■ **Work instruction**
Output the listing exactly, leaving out no line.

::::::::::

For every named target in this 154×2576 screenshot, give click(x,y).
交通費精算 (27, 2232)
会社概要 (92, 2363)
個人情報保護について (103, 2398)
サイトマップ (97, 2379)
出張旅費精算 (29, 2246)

::::::::::

■ **Reply**
For every named target in this 154×2576 screenshot, give click(x,y).
交通費精算 (27, 2232)
会社概要 (92, 2363)
個人情報保護について (103, 2398)
サイトマップ (97, 2379)
出張旅費精算 (29, 2246)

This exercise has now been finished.